If you ask me, anyone who buys Duct Tape should require a permit.


----------



## rjbphd (Feb 5, 2010)

nipthedog said:


> If you ask me, anyone who buys Duct Tape should require a permit.


 Def a home depot quack tape...


----------



## OldSchool (Jan 30, 2010)

Did it stop dripping ?

If so I will get some for my jobs


----------



## AWWGH (May 2, 2011)

If you look close you can see Jesus on the cross.

He is forgiving whoever did this for their sins.


----------



## OldSchool (Jan 30, 2010)

AWWGH said:


> If you look close you can see Jesus on the cross.
> 
> He is forgiving whoever did this for their sins.

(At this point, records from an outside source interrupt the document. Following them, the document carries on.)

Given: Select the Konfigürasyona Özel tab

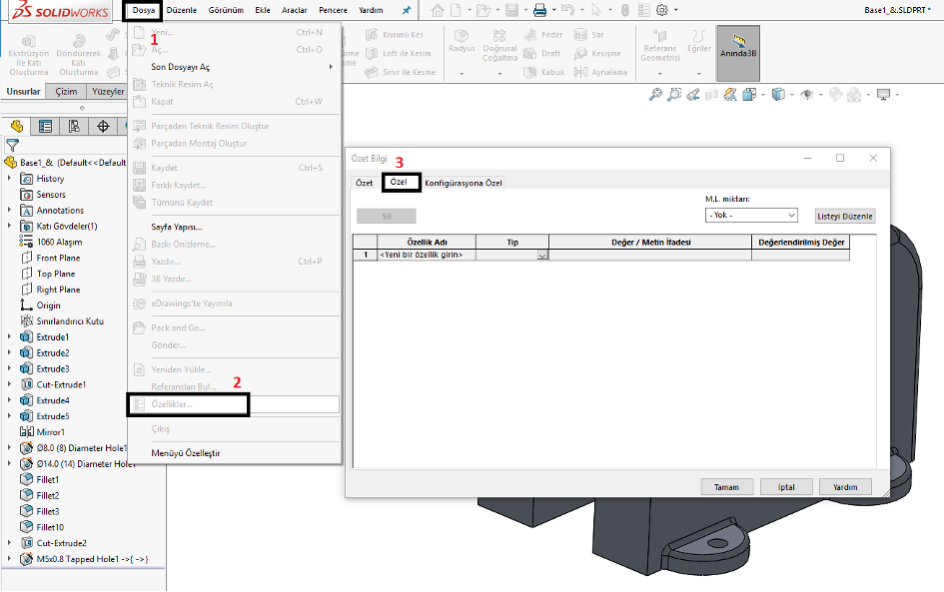Looking at the screenshot, I should coord(463,183).
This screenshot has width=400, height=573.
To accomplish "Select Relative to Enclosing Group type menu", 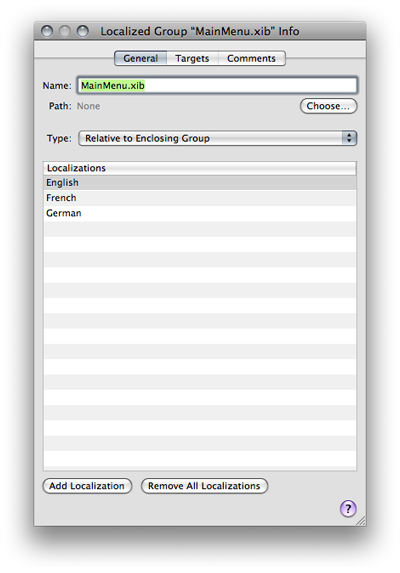I will click(x=217, y=138).
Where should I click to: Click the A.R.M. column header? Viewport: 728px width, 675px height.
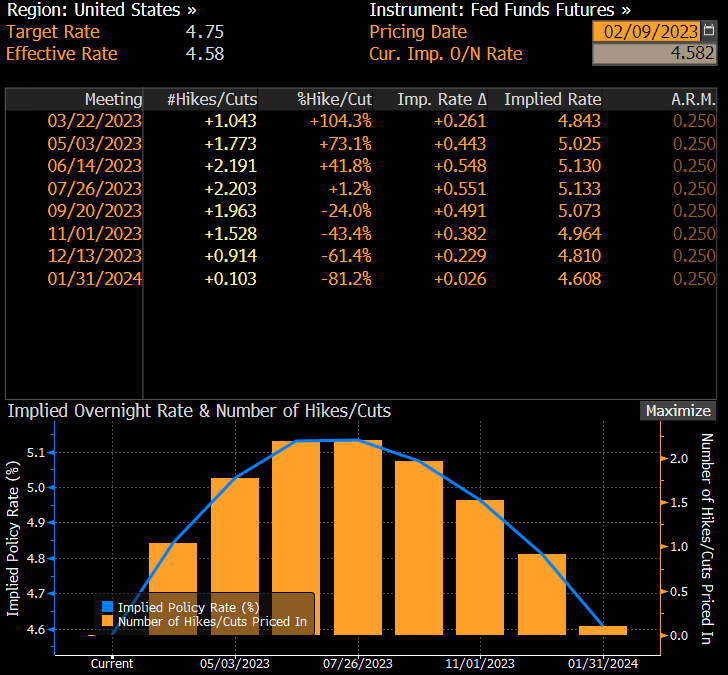[x=692, y=99]
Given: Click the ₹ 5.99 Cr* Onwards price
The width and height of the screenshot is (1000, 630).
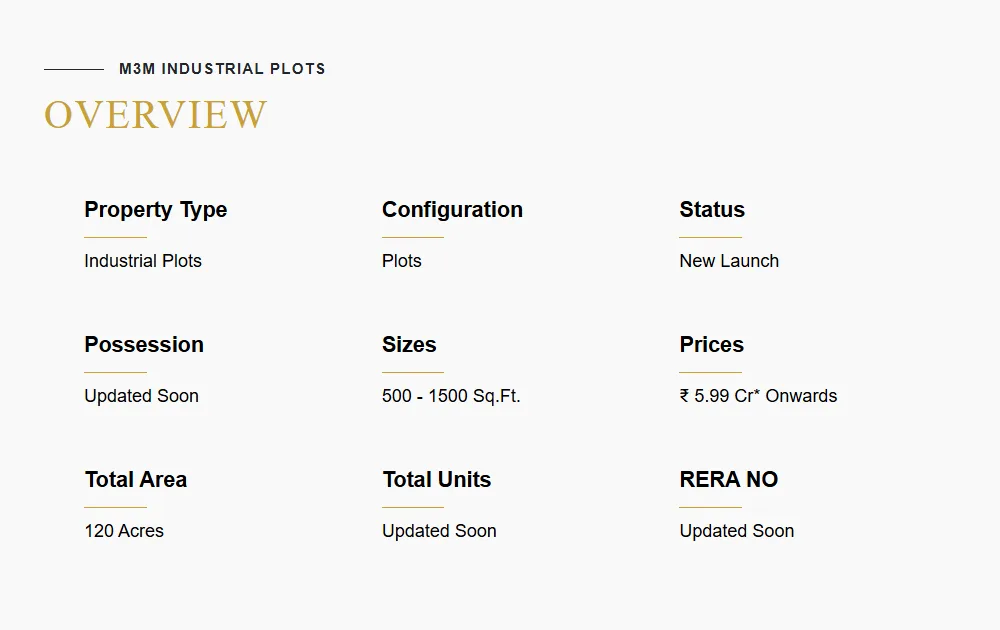Looking at the screenshot, I should [x=758, y=396].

Either that he is blessing it


----------



## Fullmetal Frank (Jul 11, 2012)

I dont see it


----------



## easttexasplumb (Oct 13, 2010)

At least build a duck tape airgap.


----------



## Don The Plumber (Feb 14, 2010)

Good thing it wasn't a barometric loop. :laughing:


----------



## OldSchool (Jan 30, 2010)

Fullmetal Frank said:


> I dont see it


Look harder ... If you believe you will see it


----------



## johnlewismcleod (Apr 6, 2012)

I see something that looks crucified, but I'm not sure it's Jesus.


----------



## OldSchool (Jan 30, 2010)

johnlewismcleod said:


> I see something that looks crucified, but I'm not sure it's Jesus.


It might be budda ... but don't let stop yah


----------



## Redwood (Sep 8, 2008)

AWWGH said:


> If you look close you can see Jesus on the cross.
> 
> He is forgiving whoever did this for their sins.


I have seen the light! :thumbup::laughing:


----------